As the official Man Booker Prize website states: "In 1971, the Booker Prize ceased to be awarded retrospectively and became, as it is today, a prize for the best novel in the year of publication. At the same time, the date on which the award was given moved from April to November. As a result of these changes, there was whole year's gap when a wealth of fiction, published in 1970, fell through the net. These books were simply never considered for the prize."

Three judges - all of whom were born in or around 1970 - has been appointed to select a shortlist of six novels from those books. They are journalist and critic Rachel Cooke, ITN newsreader Katie Derham and poet and novelist Tobias Hill.
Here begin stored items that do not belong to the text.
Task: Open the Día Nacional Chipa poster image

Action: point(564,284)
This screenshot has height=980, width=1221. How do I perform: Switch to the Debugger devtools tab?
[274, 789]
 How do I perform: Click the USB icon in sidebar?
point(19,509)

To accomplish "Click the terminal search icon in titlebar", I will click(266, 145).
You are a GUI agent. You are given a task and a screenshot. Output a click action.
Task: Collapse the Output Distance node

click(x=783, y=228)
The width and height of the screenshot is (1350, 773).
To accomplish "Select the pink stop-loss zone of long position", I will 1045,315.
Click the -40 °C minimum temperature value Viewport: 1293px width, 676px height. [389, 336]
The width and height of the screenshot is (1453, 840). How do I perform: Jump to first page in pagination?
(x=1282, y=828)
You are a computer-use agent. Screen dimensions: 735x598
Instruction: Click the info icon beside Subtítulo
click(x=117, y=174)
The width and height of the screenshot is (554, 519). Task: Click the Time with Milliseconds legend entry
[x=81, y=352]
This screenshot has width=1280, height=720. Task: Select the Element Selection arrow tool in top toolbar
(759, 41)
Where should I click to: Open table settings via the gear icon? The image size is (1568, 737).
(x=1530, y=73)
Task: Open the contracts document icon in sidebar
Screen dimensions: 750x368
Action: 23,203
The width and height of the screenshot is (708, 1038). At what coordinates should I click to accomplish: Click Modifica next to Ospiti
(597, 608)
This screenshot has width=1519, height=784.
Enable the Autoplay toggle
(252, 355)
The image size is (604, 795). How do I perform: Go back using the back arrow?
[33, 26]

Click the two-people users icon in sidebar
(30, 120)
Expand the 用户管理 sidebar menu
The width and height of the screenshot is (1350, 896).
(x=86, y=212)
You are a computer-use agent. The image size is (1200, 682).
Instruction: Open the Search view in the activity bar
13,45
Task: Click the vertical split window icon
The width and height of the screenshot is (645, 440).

Their shortlist will be chosen from a longlist of 22 books which would have been eligible and are still in print and generally available today. Bomber is on that shortlist. 

It would be nice to think that fans of Deighton's wartime fiction could get an opportunity to vote for Bomber if it appears on the shortlist. But that is in the say of Cooke, Derham and Hill...and Deighton's up against some stiff competition. Let's see if they make a wise choice!

The long list in full
Brian Aldiss, The Hand Reared Boy
H.E.Bates, A Little Of What You Fancy?
Nina Bawden, The Birds On The Trees
Melvyn Bragg, A Place In England
Christy Brown, Down All The Days
Len Deighton, Bomber
J.G.Farrell, Troubles
Elaine Feinstein, The Circle
Shirley Hazzard, The Bay Of Noon
Reginald Hill, A Clubbable Woman
Susan Hill, I'm The King Of The Castle
Francis King, A Domestic Animal
Margaret Laurence, The Fire Dwellers
David Lodge, Out Of The Shelter
Iris Murdoch, A Fairly Honourable Defeat
Shiva Naipaul, Fireflies
Patrick O'Brian, Master and Commander
Joe Orton, Head To Toe
Mary Renault, Fire From Heaven
Ruth Rendell, A Guilty Thing Surprised
Muriel Spark, The Driver's Seat
Patrick White, The Vivisector
Bomber is the story of a night-time RAF raid over Germany told from the point of view of the aircrew and the German civilians and soldiers on the ground. Sam Lambert is an experienced RAF men sent to an East Anglian bomber station. He is a heroic flyer, loved by his men, but a man who is at breaking point after multiple missions over enemy territory. Through his eyes and that of his crew and the ground staff, we follow the intricate preparations necessary to deliver night bombing raids over German. The novel is a devastating indictment of war and the role of individuals as small cogs in a vast military machine, as a mistake means that tens of thousands of tonnes of explosive is dropped, not on its industrial target Krefeld, but on the small town of Altgarten, with devasting effects.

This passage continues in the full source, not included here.